◆ Direction 1:
Decide whether each of the statements (a), (b), and (c) agrees with the root-system excerpt. Answer yes or no for each, and quote the exact words of the excerpt that settle it.
(a) In the cited source, Theorem 1 is stated for subsets of positive roots in a finite crystallographic root system.
(b) Theorem 1 is said to hold for infinite subsets of roots in the affine case.
(c) Two different elements $\phi$ and $\psi$ can have $R_\phi=R_\psi$.
◆ Direction 2: Write what comes next in the root-system excerpt, continuing after its final sentence about the action of $\pi\in\Sn$ on $\D$ in the permutation realization.

◆ Page excerpt:

☆ ☆ ☆ ☆ ☆ ☆ ☆

For $\pi\in\Sn$ introduce the set 
$$R_\pi:=\{\a\in\Dp\mid \pi(\a)\in\D^-\}.$$
It is well known (see e.g. \cite{H}, \S1.7) that if $\sr$ is a reduced expression of $\pi\in\Sn$,
then
$$R_\pi=\{\a_{i_r},s_{i_r}(\a_{i_{r-1}}),s_{i_r}s_{i_{r-1}}(\a_{i_{r-2}}),\ldots,s_{i_r}\ldots
s_{i_2}(\a_{i_1})\}.$$
\proclaim{Theorem 1}(\cite{P})\footnote{In \cite{P} the theorem is stated for subsets of positive
roots in a finite crystallographic root system; however it obviously holds for {\it finite} subsets
of roots in the affine case.} A
finite subset
$L\subset
\Dp$ is of the form
$R_\pi$ for some
$\pi\in\Sn$ if and only if it satisfies the following conditions:\roster
\item If $\l,\mu\in L$ and $\l+\mu\in\D$, then $\l+\mu\in L$.
\item If $\l+\mu\in L, \ \l,\mu\in\Dp$, then $\l\in L$ or $\mu\in L$.
\endroster
Moreover, $R_\phi=R_\psi$ if and only if $\phi=\psi$.\endproclaim
\smallskip
We will need in the following the explicit description of 
 the action of $\pi\in\Sn$ on $\D$ in the permutation realization.

☆ ☆ ☆ ☆ ☆ ☆ ☆

◆ Records shown:
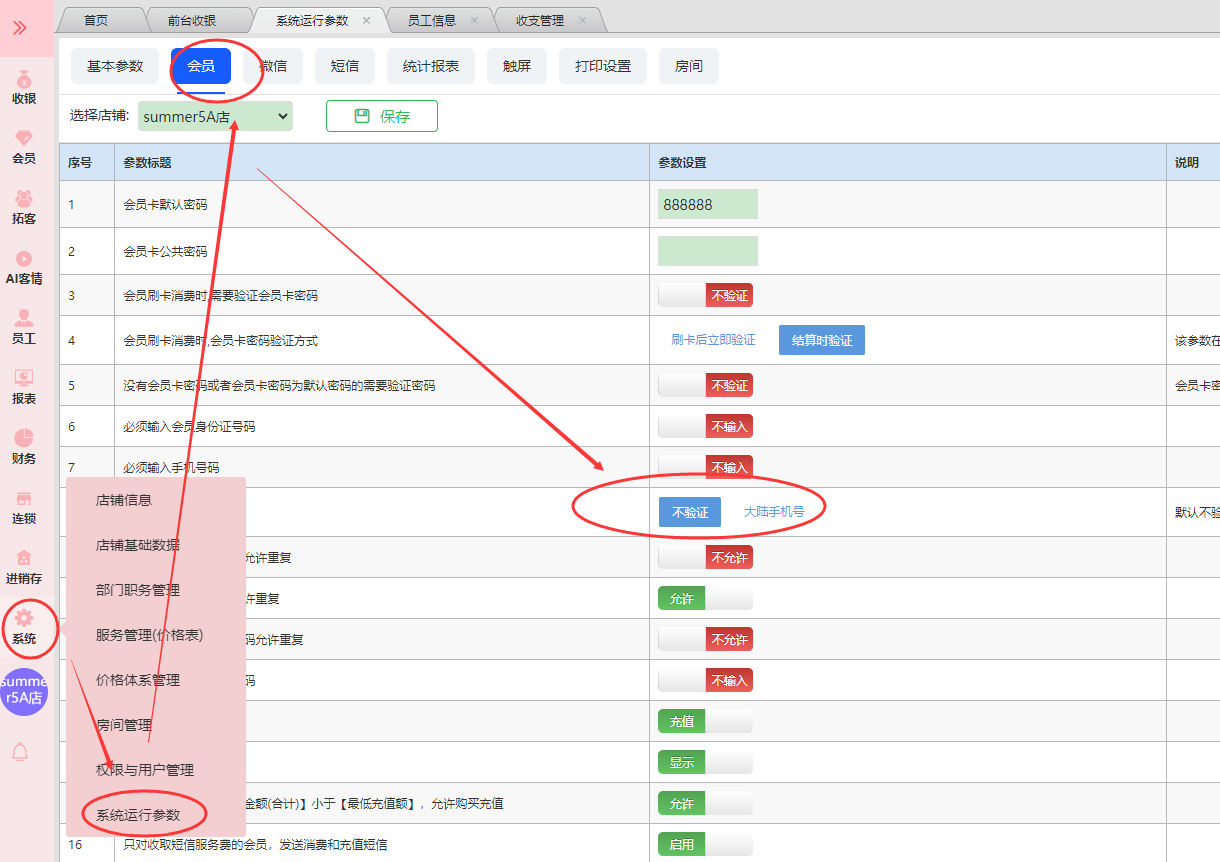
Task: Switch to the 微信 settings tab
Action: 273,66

☆ ☆ ☆ ☆ ☆ ☆ ☆

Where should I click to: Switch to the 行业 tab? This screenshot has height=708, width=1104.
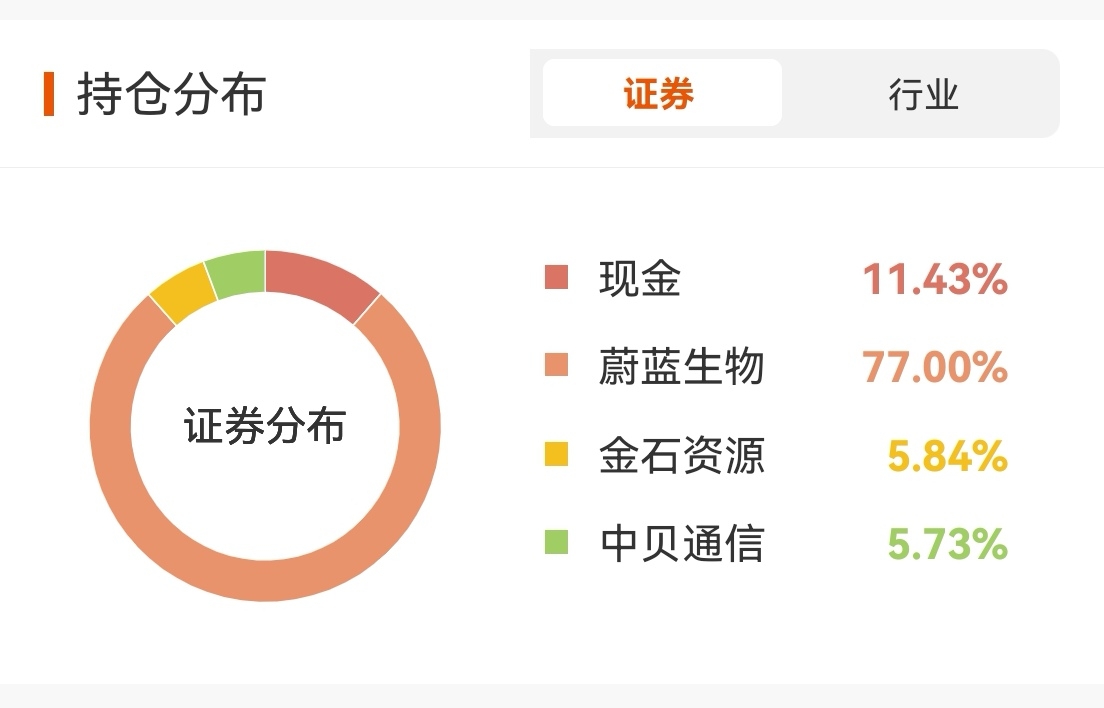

☆ ☆ ☆ ☆ ☆ ☆ ☆

◆ Expected answer 1:
(a) Yes: "In \cite{P} the theorem is stated for subsets of positive roots in a finite crystallographic root system"
(b) No: "it obviously holds for {\it finite} subsets of roots in the affine case"
(c) No: "$R_\phi=R_\psi$ if and only if $\phi=\psi$"

◆ Expected answer 2:
 Suppose $\a\in\Dp$; then $\a$ is of the form 
$\a_i+\ldots+\a_{j}+k\d$ or of the form  $-(\a_i+\ldots+\a_{j})+h\d$ for some integers
$1\leq i\leq j<n,\,k\geq 0, h\geq 1$. Let $q_i,r_i,i=1,2$ be the unique integers such that 
$\pi(i)=q_1n+r_1,\
\pi(j+1)=q_2n+r_2,\ (q_1,q_2\in\Bbb Z, 0< r_i\leq n,\,i=1,2)$. Recall from \cite{BB}, \S3,
that $\pi(i)\equiv\pi(j)\ mod\,n \Leftrightarrow i\equiv j\ mod\,n$; so we can define
$$\pi(\a_i+\ldots+\a_{j}+k\d)= (\a_{1}+\ldots+\a_{r_2-1})
-(\a_{1}+\ldots+\a_{r_1-1})+(k-q_1+q_2)\d\tag 3 $$
$$\pi(-(\a_i+\ldots+\a_{j})+h\d)=(\a_{1}+\ldots+\a_{r_1-1})
-(\a_{1}+\ldots+\a_{r_2-1})+(h+q_1-q_2)\d\tag 4 $$
By a
straightforward verification, easily performed on generators using (1), (2), we get the following
result.
\proclaim{Proposition 2} The previous formulas define an  action of $\Sn$ on $\D$; this action
coincides with the reflection representation.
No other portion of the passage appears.